» ABOUT THIS TASK
From the first line of the material through the line containing "Leaflet (766, 2325)", restate everything word for word and nothing more.

[Start of section]

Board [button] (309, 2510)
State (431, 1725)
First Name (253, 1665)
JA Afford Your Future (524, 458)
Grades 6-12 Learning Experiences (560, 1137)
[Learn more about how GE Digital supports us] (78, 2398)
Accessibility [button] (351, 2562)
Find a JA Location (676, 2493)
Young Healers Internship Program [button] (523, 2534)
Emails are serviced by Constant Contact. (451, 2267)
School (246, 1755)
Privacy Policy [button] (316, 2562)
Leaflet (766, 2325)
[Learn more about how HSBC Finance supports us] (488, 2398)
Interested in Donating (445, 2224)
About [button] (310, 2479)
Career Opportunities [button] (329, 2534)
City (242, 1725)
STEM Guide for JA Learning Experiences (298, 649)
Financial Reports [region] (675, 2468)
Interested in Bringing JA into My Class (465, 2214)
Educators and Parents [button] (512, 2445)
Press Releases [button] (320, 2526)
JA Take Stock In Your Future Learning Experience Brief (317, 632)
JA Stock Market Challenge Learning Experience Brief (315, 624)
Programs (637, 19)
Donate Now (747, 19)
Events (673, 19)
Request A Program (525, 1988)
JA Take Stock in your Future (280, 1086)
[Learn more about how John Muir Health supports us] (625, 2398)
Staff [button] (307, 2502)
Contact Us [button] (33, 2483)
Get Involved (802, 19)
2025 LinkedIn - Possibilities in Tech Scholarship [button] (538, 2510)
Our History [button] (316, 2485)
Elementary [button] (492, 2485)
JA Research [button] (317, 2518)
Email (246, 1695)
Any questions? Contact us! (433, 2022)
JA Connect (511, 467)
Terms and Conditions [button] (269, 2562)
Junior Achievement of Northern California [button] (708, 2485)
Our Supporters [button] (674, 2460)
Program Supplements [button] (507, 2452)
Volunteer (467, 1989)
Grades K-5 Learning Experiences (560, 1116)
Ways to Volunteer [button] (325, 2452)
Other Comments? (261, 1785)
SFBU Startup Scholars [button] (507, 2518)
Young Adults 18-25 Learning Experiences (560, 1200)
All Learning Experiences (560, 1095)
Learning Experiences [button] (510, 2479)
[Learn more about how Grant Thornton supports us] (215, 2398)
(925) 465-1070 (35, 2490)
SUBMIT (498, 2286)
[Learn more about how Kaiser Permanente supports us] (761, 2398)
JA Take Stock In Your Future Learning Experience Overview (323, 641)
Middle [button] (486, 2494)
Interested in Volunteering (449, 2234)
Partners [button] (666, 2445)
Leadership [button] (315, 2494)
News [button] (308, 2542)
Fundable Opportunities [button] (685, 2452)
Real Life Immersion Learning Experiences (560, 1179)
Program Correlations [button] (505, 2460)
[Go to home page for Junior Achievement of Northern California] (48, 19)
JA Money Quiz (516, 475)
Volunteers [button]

[End of section]

» SOLUTION FOR THIS TASK
Board [button] (309, 2510)
State (431, 1725)
First Name (253, 1665)
JA Afford Your Future (524, 458)
Grades 6-12 Learning Experiences (560, 1137)
[Learn more about how GE Digital supports us] (78, 2398)
Accessibility [button] (351, 2562)
Find a JA Location (676, 2493)
Young Healers Internship Program [button] (523, 2534)
Emails are serviced by Constant Contact. (451, 2267)
School (246, 1755)
Privacy Policy [button] (316, 2562)
Leaflet (766, 2325)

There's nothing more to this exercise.